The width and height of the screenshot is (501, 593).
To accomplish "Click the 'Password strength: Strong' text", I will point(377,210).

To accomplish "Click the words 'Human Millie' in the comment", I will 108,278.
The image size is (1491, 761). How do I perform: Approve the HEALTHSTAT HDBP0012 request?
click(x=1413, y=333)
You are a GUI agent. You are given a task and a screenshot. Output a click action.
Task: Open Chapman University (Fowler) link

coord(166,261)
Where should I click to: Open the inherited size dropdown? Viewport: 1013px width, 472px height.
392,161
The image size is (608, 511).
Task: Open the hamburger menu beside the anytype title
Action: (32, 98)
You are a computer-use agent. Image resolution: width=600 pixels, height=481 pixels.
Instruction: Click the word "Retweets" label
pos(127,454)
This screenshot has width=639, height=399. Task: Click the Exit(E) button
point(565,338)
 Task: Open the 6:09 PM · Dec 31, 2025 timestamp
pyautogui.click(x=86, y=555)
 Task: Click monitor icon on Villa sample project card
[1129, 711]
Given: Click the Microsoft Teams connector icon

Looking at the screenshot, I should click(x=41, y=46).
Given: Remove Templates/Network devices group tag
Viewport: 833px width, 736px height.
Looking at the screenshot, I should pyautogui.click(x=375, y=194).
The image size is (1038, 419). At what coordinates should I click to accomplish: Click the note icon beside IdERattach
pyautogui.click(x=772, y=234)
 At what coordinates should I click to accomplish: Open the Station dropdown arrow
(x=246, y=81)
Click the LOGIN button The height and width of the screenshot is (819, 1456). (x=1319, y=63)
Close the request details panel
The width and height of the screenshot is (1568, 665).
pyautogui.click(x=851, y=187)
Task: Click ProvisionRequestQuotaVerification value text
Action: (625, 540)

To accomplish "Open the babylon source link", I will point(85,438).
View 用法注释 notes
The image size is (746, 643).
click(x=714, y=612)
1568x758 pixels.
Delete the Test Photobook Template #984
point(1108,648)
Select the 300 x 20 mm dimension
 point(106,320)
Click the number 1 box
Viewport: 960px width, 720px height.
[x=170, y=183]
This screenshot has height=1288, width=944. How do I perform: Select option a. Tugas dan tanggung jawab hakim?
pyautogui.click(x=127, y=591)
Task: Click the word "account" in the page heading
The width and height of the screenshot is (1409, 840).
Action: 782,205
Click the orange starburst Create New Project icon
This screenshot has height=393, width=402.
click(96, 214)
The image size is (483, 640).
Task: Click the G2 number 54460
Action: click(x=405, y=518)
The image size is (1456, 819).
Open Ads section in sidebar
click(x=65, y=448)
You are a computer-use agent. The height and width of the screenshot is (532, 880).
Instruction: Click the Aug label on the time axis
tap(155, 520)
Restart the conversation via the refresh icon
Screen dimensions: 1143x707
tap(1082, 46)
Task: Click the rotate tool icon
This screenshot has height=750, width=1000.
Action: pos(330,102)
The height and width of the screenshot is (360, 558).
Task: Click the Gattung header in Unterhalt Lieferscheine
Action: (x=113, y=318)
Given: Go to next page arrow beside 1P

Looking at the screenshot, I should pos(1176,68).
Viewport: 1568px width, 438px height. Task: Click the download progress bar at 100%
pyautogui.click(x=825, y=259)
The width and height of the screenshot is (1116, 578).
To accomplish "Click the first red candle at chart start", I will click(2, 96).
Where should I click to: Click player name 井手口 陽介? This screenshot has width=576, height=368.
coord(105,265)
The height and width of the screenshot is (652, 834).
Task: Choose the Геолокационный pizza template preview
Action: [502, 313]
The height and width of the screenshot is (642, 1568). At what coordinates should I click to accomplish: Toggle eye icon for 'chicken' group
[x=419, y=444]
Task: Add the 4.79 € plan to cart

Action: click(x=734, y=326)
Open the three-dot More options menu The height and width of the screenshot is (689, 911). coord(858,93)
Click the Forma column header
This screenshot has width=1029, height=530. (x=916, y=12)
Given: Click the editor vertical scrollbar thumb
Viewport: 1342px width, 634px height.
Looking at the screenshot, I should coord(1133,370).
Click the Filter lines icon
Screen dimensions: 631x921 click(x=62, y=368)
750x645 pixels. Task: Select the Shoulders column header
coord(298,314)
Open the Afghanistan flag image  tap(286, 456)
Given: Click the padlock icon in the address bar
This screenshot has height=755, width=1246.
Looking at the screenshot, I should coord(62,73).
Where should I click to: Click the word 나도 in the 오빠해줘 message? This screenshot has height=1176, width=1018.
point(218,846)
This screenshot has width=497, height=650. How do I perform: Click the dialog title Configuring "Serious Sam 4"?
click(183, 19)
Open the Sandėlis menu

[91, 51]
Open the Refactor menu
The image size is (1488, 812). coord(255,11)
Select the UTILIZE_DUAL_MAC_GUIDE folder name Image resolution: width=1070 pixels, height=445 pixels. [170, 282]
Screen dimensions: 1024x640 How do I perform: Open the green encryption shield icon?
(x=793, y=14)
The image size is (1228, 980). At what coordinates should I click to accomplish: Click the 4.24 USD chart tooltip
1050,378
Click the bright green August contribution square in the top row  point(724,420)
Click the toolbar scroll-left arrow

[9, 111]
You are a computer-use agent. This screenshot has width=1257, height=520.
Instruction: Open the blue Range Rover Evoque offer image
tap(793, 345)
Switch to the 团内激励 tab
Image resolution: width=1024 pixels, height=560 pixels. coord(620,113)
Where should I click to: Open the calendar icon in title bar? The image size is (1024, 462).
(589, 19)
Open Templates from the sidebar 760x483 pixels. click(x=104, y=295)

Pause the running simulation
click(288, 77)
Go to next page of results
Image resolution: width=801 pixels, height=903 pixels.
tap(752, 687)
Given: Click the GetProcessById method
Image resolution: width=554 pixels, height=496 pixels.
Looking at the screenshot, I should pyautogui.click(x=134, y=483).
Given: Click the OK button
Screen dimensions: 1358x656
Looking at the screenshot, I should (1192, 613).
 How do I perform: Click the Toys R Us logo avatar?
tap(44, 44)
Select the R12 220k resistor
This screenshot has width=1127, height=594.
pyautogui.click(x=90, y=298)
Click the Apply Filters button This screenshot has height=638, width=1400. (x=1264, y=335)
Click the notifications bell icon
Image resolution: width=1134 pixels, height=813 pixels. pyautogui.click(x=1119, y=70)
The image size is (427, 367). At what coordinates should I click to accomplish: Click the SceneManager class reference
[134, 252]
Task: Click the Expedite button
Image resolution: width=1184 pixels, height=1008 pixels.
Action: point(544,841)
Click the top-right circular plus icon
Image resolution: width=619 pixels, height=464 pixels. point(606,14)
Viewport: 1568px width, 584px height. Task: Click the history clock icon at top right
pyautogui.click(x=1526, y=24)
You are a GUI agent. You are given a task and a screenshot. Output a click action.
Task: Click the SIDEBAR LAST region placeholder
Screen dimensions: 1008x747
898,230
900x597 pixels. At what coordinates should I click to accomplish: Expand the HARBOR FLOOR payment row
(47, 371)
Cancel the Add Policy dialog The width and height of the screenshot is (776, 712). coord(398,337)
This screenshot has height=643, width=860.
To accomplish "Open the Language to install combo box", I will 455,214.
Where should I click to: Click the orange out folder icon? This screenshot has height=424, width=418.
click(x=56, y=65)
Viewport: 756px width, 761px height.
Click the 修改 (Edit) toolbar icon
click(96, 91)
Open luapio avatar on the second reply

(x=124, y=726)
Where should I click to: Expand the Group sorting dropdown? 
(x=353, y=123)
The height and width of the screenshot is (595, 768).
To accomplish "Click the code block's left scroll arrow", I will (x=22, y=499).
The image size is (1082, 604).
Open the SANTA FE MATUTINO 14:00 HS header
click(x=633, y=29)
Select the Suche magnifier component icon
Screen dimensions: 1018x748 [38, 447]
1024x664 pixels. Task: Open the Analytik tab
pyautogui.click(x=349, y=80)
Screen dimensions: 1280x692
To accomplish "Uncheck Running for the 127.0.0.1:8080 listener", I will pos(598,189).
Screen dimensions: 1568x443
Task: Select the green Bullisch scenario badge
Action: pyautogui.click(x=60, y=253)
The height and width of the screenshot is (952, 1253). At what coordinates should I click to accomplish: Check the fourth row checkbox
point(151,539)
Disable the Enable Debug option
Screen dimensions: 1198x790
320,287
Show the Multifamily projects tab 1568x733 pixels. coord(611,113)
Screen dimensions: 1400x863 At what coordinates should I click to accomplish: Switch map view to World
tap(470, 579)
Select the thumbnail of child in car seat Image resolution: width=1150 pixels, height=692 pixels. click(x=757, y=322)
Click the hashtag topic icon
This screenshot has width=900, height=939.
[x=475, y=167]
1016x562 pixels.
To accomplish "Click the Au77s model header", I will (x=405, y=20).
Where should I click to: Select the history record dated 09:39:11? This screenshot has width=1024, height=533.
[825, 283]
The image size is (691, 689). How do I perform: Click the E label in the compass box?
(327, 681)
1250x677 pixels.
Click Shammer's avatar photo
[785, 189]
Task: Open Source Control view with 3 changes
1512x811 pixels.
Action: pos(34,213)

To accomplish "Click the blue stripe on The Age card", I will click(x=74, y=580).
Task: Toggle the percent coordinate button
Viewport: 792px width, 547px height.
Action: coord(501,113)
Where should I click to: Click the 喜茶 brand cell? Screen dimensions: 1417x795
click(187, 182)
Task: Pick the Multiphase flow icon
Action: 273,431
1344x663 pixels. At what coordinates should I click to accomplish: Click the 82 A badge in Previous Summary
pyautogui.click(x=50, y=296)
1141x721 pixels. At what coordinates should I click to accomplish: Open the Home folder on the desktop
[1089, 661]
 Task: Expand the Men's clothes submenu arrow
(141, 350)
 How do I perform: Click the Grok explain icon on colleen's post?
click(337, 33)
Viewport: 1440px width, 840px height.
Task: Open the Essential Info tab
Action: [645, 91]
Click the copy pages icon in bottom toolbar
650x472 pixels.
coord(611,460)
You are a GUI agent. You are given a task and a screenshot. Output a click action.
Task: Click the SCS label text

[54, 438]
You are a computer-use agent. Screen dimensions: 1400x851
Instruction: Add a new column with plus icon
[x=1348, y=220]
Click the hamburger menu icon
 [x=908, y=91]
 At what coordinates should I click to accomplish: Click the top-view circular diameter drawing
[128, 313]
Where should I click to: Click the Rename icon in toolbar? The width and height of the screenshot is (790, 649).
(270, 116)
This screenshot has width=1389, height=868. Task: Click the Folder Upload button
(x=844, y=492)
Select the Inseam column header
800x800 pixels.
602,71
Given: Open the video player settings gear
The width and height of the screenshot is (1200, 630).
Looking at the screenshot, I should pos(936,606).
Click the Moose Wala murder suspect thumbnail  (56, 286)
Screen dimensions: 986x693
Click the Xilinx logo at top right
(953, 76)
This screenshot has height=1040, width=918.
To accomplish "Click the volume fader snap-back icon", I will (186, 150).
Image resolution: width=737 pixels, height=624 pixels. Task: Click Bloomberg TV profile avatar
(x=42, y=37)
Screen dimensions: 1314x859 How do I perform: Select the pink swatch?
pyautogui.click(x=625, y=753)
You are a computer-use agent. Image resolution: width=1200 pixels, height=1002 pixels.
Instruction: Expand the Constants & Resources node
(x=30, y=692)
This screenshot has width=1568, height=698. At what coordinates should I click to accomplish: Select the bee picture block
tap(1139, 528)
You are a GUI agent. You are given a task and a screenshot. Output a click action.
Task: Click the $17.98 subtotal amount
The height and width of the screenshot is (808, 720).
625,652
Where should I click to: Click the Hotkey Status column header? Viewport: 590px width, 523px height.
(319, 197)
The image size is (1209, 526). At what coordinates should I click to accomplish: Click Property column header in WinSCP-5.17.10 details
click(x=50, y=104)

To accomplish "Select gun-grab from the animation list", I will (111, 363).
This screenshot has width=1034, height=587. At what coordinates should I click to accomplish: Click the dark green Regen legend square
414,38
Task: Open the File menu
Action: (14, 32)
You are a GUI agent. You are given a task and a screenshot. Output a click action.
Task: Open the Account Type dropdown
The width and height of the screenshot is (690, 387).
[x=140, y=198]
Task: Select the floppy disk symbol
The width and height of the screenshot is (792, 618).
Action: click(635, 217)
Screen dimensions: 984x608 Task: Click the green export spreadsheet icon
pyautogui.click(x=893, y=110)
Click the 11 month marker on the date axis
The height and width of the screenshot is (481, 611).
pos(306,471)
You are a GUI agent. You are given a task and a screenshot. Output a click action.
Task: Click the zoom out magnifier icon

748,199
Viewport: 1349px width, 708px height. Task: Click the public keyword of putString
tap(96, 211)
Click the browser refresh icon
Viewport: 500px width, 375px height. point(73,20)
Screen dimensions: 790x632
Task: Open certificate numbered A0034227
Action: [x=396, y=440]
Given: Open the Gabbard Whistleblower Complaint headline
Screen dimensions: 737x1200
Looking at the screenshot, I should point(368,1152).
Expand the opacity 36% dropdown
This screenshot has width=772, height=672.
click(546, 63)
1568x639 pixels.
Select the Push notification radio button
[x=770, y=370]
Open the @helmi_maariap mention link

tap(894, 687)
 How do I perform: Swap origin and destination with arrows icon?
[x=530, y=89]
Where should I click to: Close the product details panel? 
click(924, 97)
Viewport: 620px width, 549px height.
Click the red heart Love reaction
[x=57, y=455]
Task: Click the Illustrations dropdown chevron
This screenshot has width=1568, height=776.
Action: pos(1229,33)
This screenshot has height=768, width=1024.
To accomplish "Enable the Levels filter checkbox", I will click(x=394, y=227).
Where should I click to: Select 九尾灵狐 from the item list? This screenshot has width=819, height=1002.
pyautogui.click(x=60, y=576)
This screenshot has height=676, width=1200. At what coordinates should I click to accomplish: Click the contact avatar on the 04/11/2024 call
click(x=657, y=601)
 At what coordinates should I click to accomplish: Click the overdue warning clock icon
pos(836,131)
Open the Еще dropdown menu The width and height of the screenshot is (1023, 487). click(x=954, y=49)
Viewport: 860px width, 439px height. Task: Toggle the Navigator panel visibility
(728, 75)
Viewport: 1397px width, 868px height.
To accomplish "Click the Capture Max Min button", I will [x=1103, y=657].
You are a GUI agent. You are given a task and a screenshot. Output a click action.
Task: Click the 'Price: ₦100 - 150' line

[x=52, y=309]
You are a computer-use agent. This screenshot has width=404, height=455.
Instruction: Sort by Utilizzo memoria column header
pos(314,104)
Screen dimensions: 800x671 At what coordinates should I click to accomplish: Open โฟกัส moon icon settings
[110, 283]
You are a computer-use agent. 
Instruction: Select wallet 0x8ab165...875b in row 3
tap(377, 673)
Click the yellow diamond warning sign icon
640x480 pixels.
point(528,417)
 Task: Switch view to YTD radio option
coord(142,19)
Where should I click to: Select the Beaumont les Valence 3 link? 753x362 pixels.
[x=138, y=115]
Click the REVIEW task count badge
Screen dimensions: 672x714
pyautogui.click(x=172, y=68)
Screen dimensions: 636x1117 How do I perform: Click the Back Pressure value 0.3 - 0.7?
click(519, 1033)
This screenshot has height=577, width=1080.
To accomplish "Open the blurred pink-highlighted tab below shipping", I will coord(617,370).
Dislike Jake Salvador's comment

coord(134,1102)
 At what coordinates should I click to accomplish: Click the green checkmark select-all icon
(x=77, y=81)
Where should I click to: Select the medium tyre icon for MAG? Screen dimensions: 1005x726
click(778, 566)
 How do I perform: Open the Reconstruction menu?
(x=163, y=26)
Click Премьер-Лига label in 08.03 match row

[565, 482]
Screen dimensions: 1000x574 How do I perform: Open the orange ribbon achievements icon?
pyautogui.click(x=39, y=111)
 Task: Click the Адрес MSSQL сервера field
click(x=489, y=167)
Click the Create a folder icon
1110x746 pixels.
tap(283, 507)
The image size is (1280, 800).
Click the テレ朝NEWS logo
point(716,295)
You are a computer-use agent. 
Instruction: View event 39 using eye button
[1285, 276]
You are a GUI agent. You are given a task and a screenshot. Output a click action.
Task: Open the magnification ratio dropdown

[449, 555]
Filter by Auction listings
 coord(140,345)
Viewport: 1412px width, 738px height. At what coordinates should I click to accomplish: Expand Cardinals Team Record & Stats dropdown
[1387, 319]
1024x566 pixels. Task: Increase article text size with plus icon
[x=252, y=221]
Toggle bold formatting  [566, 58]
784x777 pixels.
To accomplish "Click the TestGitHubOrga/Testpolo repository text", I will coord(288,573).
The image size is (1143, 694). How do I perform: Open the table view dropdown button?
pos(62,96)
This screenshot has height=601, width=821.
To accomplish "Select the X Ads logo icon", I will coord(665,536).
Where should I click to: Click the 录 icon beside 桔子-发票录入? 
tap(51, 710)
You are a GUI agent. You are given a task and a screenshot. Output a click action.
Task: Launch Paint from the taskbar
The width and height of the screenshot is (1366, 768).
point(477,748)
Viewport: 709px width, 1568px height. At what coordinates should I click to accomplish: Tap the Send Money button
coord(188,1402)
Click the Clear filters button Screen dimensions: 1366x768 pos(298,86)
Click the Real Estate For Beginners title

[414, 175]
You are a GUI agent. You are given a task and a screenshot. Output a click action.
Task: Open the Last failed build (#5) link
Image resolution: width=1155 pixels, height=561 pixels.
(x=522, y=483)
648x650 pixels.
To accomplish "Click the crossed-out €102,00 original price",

════════════════

§ **PROBLEM**: Check the listing for the word "Templates". Show each line that has it.

§ **OUTPUT OF THE TASK**:
Given: Remove Templates/Network devices group tag
Open Templates from the sidebar 760x483 pixels. click(x=104, y=295)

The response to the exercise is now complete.